All diese Systeme funktionieren. Ihre Nutzerinnen und Nutzer beschweren sich nicht, weil das Konsistenzfenster kurz genug ist oder weil der Geschäftsprozess die Ausnahmen elegant abfängt. Das Ziel war nie perfekte Konsistenz. Das Ziel war ausreichende Konsistenz.
Unter den vielen Beispielen, die ich in Gesprächen über Eventual Consistency verwende, ist eines besonders aufschlussreich, weil es die Perspektive komplett umdreht.
Geldautomaten sind normalerweise online und mit den Systemen der Bank in Echtzeit verbunden. Bei einer Abhebung prüft der Automat den Kontostand, verifiziert die Deckung und gibt das Geld aus. Einfach und konsistent. Doch was passiert, wenn die Netzwerkverbindung ausfällt und der Automat offline geht?

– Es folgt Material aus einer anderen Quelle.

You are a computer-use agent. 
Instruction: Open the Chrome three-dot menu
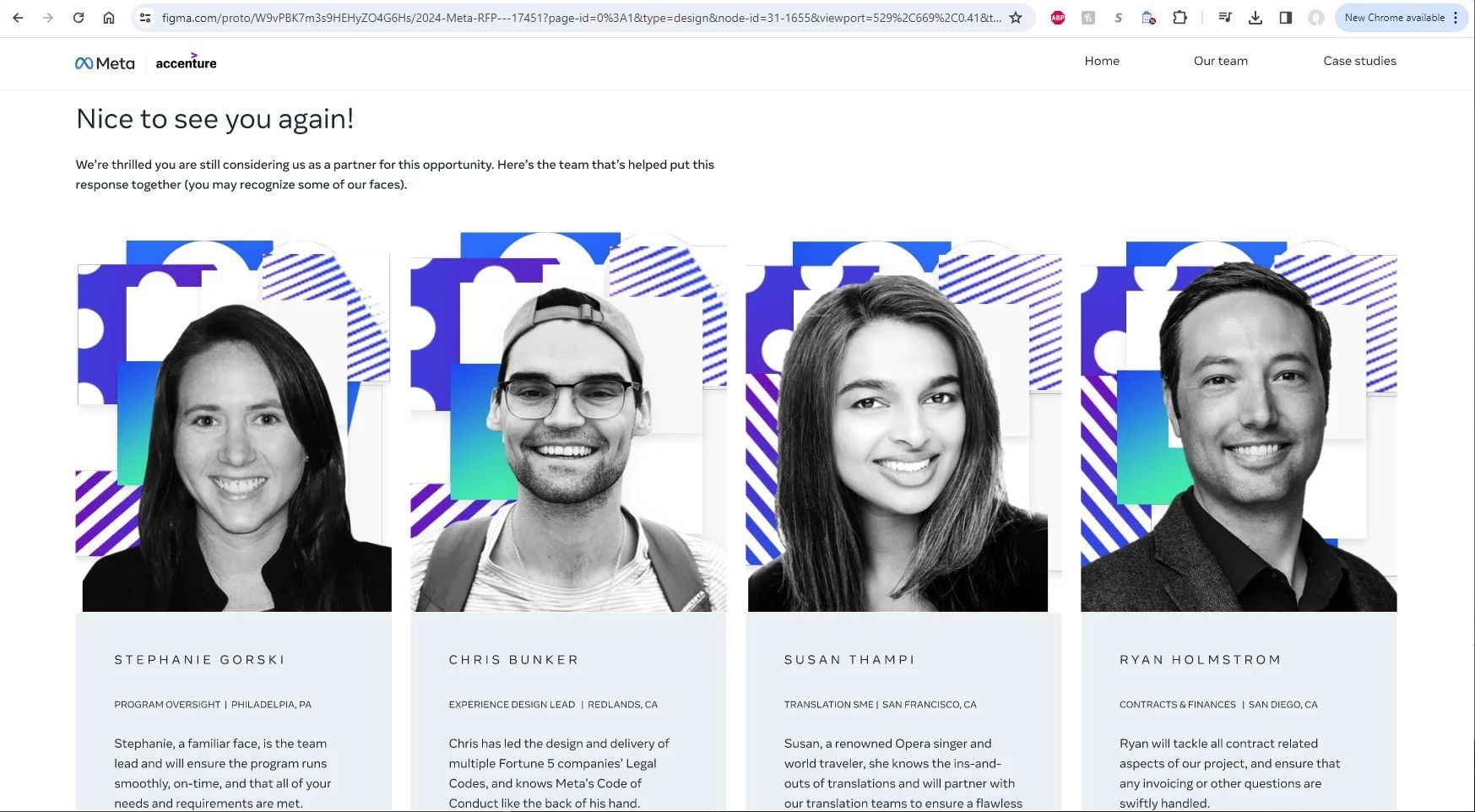click(1456, 18)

Die meisten Entwicklerinnen und Entwickler, denen ich diese Frage stelle, antworten: „Der Automat muss den Betrieb einstellen. Keine Verbindung bedeutet keine Kontostandsprüfung. Keine Prüfung bedeutet mögliche Überziehungen. Also abschalten, bis die Verbindung wiederhergestellt ist.“ Das ist die naheliegende, die sichere, die technisch korrekte Antwort. Es ist aber auch die falsche.
Man stelle sich einen prominenten Millionär vor, der an einem Geldautomaten steht und 50 Euro abheben möchte, nur um zu erfahren, dass der Automat außer Betrieb ist. Die Schlagzeile am nächsten Tag: „Bank lässt Topkunden wegen Netzwerkproblem im Regen stehen.“ Das ist keine Schlagzeile, die eine Bank gebrauchen kann. Der Reputationsschaden übersteigt jedes Überziehungsrisiko bei einer Kleinbetragabhebung um ein Vielfaches.

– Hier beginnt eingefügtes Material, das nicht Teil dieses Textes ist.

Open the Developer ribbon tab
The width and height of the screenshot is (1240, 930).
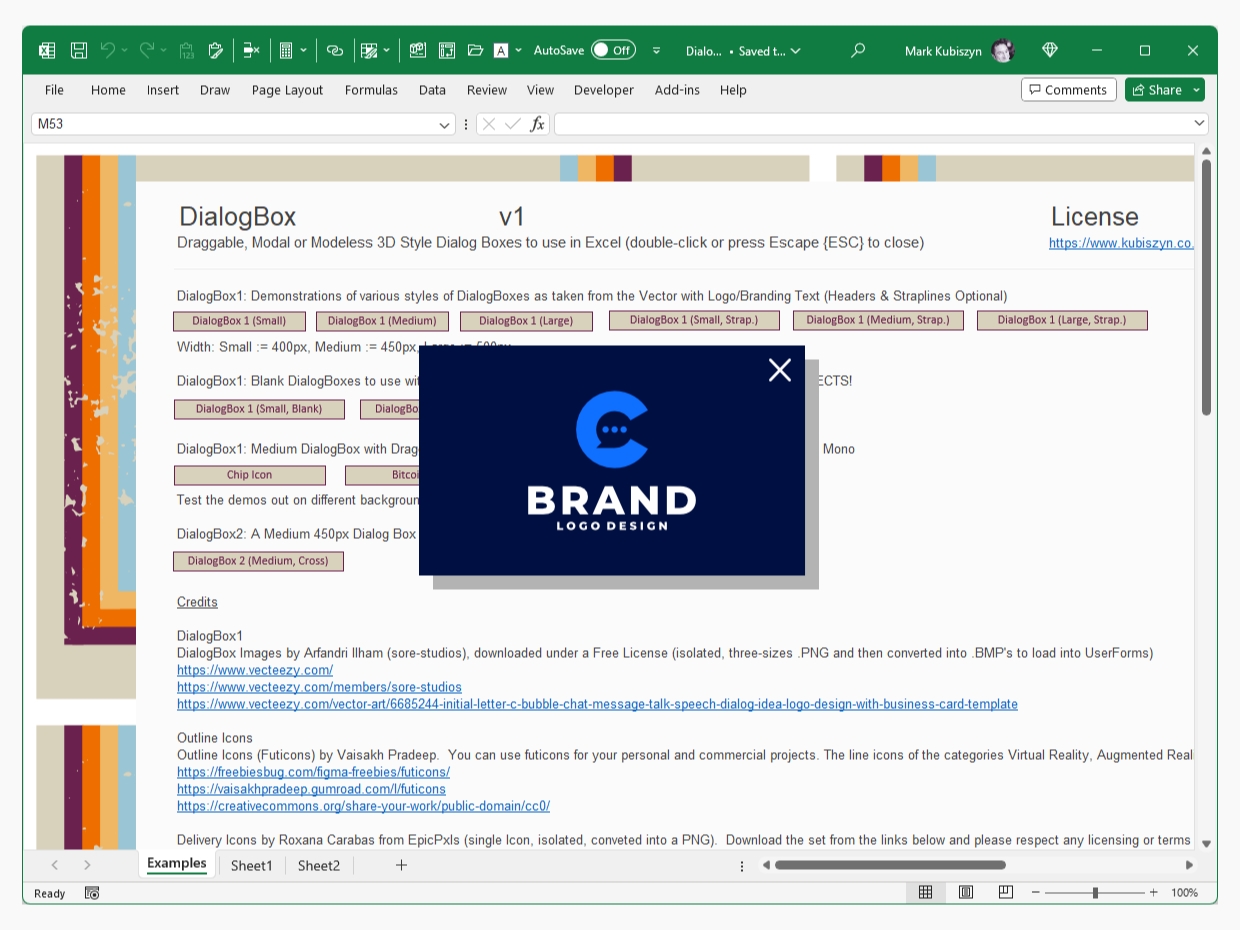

Was machen Banken also tatsächlich? Der Automat arbeitet weiter, auch offline. Aber mit intelligentem Risikomanagement. Die meisten Ausfälle sind kurz: Die Verbindung bricht für wenige Minuten ab und stellt sich dann von selbst wieder her. Bis jemand etwas bemerkt, hat sich das Problem bereits gelöst. Die meisten Menschen heben zudem nur Geld ab, wenn sie wissen, dass sie es haben. Niemand möchte die Peinlichkeit erleben, an einem Geldautomaten mit einer Schlange hinter sich abgelehnt zu werden. Diese Selbstselektion reduziert das Überziehungsrisiko erheblich. Und für den Fall, dass die Verbindung länger ausfällt, begrenzt die Bank den maximalen Abhebungsbetrag im Offline-Modus.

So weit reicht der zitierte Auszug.